Protracted negotiations over the division of UK national debt, the currency, and Scottish membership of the European Union would lead to "a prolonged period of uncertainty," the bank said. "This, in itself, is likely to have adverse economic consequences for Scotland and the UK."
"Even if the sterling monetary union does not break up in the event of a 'Yes' vote, the threat of a break-up would provide investors with a strong incentive to sell Scottish-based assets, and households with a strong incentive to withdraw deposits from Scottish-based banks," the bank argued.
However longer term, it believes there is "little reason why an independent Scotland could not prosper: there is no evidence to suggest that smaller countries are richer or poorer, on average."
Martin Gilbert, chief executive, Aberdeen Asset Management
Aberdeen Asset Management, Scotland's largest fund management company, is officially neutral in the independence debate.

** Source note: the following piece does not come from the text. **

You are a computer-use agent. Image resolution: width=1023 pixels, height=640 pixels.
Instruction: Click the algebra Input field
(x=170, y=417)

However its boss, Martin Gilbert, has said an "independent Scotland would be a big success", although he declined to say which he had voted in his postal vote.

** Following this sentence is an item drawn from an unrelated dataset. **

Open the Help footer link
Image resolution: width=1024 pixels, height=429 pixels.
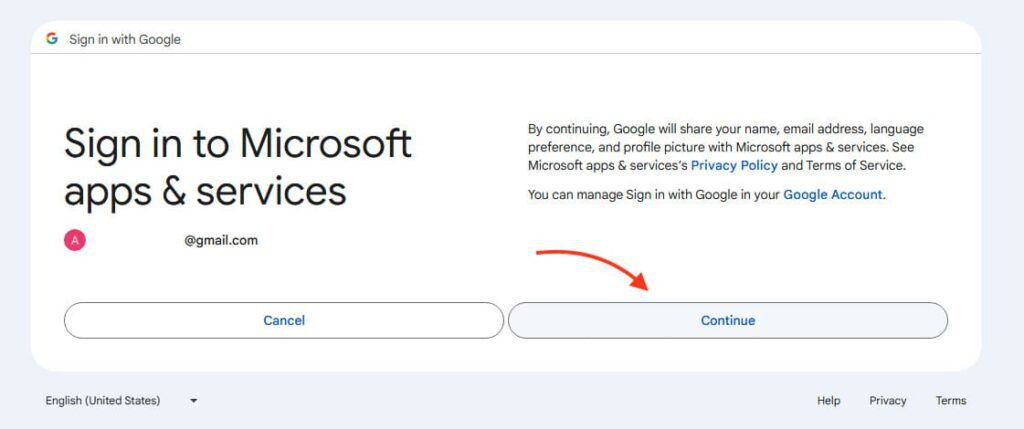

In Aberdeen's Press and Journal, Mr Gilbert said Scotland was among the 20 wealthiest countries in the world, adding: "Most sensible people now accept that Scotland would be prosperous with either outcome in the current constitutional debate."
He also said sterlingisation - in which an independent Scotland kept the pound without a formal deal - would be a "pretty good option".
"Low or no debt would be the position if an independent Scotland were denied access to Bank of England financial assets, and that would leave the newly-independent country in both budget and balance of payments surplus. Not a bad start," he added.
Paul Krugman, economist
Writing in his New York Times column, Mr Krugman had a stark message for Scotland: "Be afraid, be very afraid. The risks of going it alone are huge. You may think that Scotland can become another Canada, but it's all too likely that it would end up becoming Spain without the sunshine."
On the prospects of keeping sterling as the country's currency, Mr Krugman said: "The combination of political independence with a shared currency is a recipe for disaster."
He would find it "mind-boggling" if Scotland decided to do this.
Oliver Harvey, Deutsche Bank
Echoing Paul Krugman, Deutsche Bank's foreign exchange strategist Oliver Harvey, wrote: "Scotland: be afraid, be very afraid" in a note to investors on Monday.
"The implications of a yes vote would be huge....", he said.
"On the currency side, it could at worse lead to a destabilising crisis in the whole British banking system and at best leave the the rest of the UK with an unstable currency union in which the Bank of England is forced to continue to provide liquidity to Scottish banks while Westminster thrashes out a fiscal and monetary arrangement with a new Scottish sovereign government holding all the cards.
"A 'yes' vote could easily derail the UK economic recovery. Scotland represents the rest of the UK's second largest trading partner after the EU and many corporate investment plans are likely to be put on hold until clarity over currency, regulatory and tax questions is achieved."
Ben Chu, The Independent
A Scottish state is "perfectly viable", argues the Indy's economics editor, Ben Chu. "Some of the wilder prophecies of ruin are unconvincing."
"Scotland's North Sea oil money will eventually run out but the country still has a well-educated population. Its future productivity growth and prosperity rests on those foundations of human capital."
In the short-term, however, he says that: "Corporate investment, which has been disappointingly weak for a decade, could flatline amidst the uncertainty thrown up by a Yes vote. That wouldn't help either Scotland or the rest of the UK recover from the biggest slump since the 1930s."
A lot depends on whether Scotland retains the pound, he argues, thereby accepting a degree of Westminster oversight that many Scots who voted for independence would find unpalatable.